Assignment
Without skipping any entry, transcribe the data word for word.

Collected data

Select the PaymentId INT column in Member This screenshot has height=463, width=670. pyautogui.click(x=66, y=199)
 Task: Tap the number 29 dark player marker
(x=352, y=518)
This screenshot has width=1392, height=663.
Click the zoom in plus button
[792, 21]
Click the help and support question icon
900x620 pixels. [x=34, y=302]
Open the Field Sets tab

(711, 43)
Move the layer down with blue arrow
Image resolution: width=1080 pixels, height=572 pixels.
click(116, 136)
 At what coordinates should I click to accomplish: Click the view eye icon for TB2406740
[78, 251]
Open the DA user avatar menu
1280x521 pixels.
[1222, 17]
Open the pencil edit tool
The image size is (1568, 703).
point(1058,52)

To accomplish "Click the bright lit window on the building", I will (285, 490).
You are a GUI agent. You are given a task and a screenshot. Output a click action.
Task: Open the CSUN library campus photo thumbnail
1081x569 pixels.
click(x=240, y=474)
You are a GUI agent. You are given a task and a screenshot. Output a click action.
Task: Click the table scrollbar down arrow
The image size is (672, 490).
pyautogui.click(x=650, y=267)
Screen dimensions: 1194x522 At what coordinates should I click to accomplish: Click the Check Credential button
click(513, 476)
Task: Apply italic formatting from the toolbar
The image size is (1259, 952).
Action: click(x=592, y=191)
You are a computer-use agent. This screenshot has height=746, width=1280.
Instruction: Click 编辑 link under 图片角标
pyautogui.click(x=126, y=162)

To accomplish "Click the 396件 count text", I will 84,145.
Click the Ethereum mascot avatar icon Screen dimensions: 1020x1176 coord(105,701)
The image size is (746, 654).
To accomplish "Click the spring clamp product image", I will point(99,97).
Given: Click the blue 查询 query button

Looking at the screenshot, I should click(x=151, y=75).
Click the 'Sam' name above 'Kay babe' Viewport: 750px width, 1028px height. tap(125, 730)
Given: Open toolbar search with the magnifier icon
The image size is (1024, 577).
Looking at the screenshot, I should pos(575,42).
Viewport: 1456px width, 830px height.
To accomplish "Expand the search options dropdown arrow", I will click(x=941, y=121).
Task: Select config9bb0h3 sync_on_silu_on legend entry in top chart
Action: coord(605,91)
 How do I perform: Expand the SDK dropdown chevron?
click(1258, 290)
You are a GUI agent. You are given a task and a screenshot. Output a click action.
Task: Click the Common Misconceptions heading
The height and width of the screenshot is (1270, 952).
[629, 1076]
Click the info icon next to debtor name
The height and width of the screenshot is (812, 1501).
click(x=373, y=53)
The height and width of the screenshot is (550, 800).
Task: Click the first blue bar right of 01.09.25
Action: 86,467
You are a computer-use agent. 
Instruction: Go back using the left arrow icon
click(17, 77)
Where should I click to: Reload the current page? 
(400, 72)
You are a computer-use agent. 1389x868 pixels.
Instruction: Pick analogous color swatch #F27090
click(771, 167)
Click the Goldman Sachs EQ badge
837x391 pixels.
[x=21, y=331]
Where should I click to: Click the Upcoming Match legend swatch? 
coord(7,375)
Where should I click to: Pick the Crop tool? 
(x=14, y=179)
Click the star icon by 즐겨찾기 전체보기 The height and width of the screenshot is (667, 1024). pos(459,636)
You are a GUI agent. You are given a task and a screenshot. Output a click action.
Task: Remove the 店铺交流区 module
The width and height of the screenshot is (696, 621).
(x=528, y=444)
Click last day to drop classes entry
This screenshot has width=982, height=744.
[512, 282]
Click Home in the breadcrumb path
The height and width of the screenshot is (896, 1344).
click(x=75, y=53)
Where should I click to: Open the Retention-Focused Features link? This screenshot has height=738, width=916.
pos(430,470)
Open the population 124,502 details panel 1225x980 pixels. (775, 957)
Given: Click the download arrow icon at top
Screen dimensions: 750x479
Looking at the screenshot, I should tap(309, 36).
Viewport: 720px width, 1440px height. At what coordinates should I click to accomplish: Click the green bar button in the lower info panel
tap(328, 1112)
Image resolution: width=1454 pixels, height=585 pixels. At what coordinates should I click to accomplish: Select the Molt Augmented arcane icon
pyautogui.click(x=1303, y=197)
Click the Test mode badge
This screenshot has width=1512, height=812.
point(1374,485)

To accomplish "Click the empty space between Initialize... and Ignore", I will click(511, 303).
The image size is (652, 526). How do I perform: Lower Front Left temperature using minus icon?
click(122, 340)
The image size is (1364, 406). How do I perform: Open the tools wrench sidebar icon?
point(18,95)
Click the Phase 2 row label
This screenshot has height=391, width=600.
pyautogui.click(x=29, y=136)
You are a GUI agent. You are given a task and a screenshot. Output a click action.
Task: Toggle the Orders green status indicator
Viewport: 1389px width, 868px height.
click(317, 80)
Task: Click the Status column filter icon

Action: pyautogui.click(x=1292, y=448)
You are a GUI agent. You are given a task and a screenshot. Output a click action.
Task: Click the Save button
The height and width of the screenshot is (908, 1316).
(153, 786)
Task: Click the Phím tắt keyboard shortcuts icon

Response
Select the PaymentId INT column in Member This screenshot has height=463, width=670. pyautogui.click(x=66, y=199)
 Task: Tap the number 29 dark player marker
(x=352, y=518)
This screenshot has width=1392, height=663.
Click the zoom in plus button
[792, 21]
Click the help and support question icon
900x620 pixels. [x=34, y=302]
Open the Field Sets tab

(711, 43)
Move the layer down with blue arrow
Image resolution: width=1080 pixels, height=572 pixels.
click(116, 136)
 At what coordinates should I click to accomplish: Click the view eye icon for TB2406740
[78, 251]
Open the DA user avatar menu
1280x521 pixels.
[1222, 17]
Open the pencil edit tool
The image size is (1568, 703).
point(1058,52)

To accomplish "Click the bright lit window on the building", I will (285, 490).
You are a GUI agent. You are given a task and a screenshot. Output a click action.
Task: Open the CSUN library campus photo thumbnail
1081x569 pixels.
click(x=240, y=474)
You are a GUI agent. You are given a task and a screenshot. Output a click action.
Task: Click the table scrollbar down arrow
The image size is (672, 490).
pyautogui.click(x=650, y=267)
Screen dimensions: 1194x522 At what coordinates should I click to accomplish: Click the Check Credential button
click(513, 476)
Task: Apply italic formatting from the toolbar
The image size is (1259, 952).
Action: click(x=592, y=191)
You are a computer-use agent. This screenshot has height=746, width=1280.
Instruction: Click 编辑 link under 图片角标
pyautogui.click(x=126, y=162)

To accomplish "Click the 396件 count text", I will 84,145.
Click the Ethereum mascot avatar icon Screen dimensions: 1020x1176 coord(105,701)
The image size is (746, 654).
To accomplish "Click the spring clamp product image", I will point(99,97).
Given: Click the blue 查询 query button

Looking at the screenshot, I should click(x=151, y=75).
Click the 'Sam' name above 'Kay babe' Viewport: 750px width, 1028px height. tap(125, 730)
Given: Open toolbar search with the magnifier icon
The image size is (1024, 577).
Looking at the screenshot, I should pos(575,42).
Viewport: 1456px width, 830px height.
To accomplish "Expand the search options dropdown arrow", I will click(x=941, y=121).
Task: Select config9bb0h3 sync_on_silu_on legend entry in top chart
Action: coord(605,91)
 How do I perform: Expand the SDK dropdown chevron?
click(1258, 290)
You are a GUI agent. You are given a task and a screenshot. Output a click action.
Task: Click the Common Misconceptions heading
The height and width of the screenshot is (1270, 952).
[629, 1076]
Click the info icon next to debtor name
The height and width of the screenshot is (812, 1501).
click(x=373, y=53)
The height and width of the screenshot is (550, 800).
Task: Click the first blue bar right of 01.09.25
Action: 86,467
You are a computer-use agent. 
Instruction: Go back using the left arrow icon
click(17, 77)
Where should I click to: Reload the current page? 
(400, 72)
You are a computer-use agent. 1389x868 pixels.
Instruction: Pick analogous color swatch #F27090
click(771, 167)
Click the Goldman Sachs EQ badge
837x391 pixels.
[x=21, y=331]
Where should I click to: Click the Upcoming Match legend swatch? 
coord(7,375)
Where should I click to: Pick the Crop tool? 
(x=14, y=179)
Click the star icon by 즐겨찾기 전체보기 The height and width of the screenshot is (667, 1024). pos(459,636)
You are a GUI agent. You are given a task and a screenshot. Output a click action.
Task: Remove the 店铺交流区 module
The width and height of the screenshot is (696, 621).
(x=528, y=444)
Click last day to drop classes entry
This screenshot has width=982, height=744.
[512, 282]
Click Home in the breadcrumb path
The height and width of the screenshot is (896, 1344).
click(x=75, y=53)
Where should I click to: Open the Retention-Focused Features link? This screenshot has height=738, width=916.
pos(430,470)
Open the population 124,502 details panel 1225x980 pixels. (775, 957)
Given: Click the download arrow icon at top
Screen dimensions: 750x479
Looking at the screenshot, I should tap(309, 36).
Viewport: 720px width, 1440px height. At what coordinates should I click to accomplish: Click the green bar button in the lower info panel
tap(328, 1112)
Image resolution: width=1454 pixels, height=585 pixels. At what coordinates should I click to accomplish: Select the Molt Augmented arcane icon
pyautogui.click(x=1303, y=197)
Click the Test mode badge
This screenshot has width=1512, height=812.
point(1374,485)

To accomplish "Click the empty space between Initialize... and Ignore", I will click(511, 303).
The image size is (652, 526). How do I perform: Lower Front Left temperature using minus icon?
click(122, 340)
The image size is (1364, 406). How do I perform: Open the tools wrench sidebar icon?
point(18,95)
Click the Phase 2 row label
This screenshot has height=391, width=600.
pyautogui.click(x=29, y=136)
You are a GUI agent. You are given a task and a screenshot. Output a click action.
Task: Toggle the Orders green status indicator
Viewport: 1389px width, 868px height.
click(317, 80)
Task: Click the Status column filter icon

Action: pyautogui.click(x=1292, y=448)
You are a GUI agent. You are given a task and a screenshot. Output a click action.
Task: Click the Save button
The height and width of the screenshot is (908, 1316).
(153, 786)
Task: Click the Phím tắt keyboard shortcuts icon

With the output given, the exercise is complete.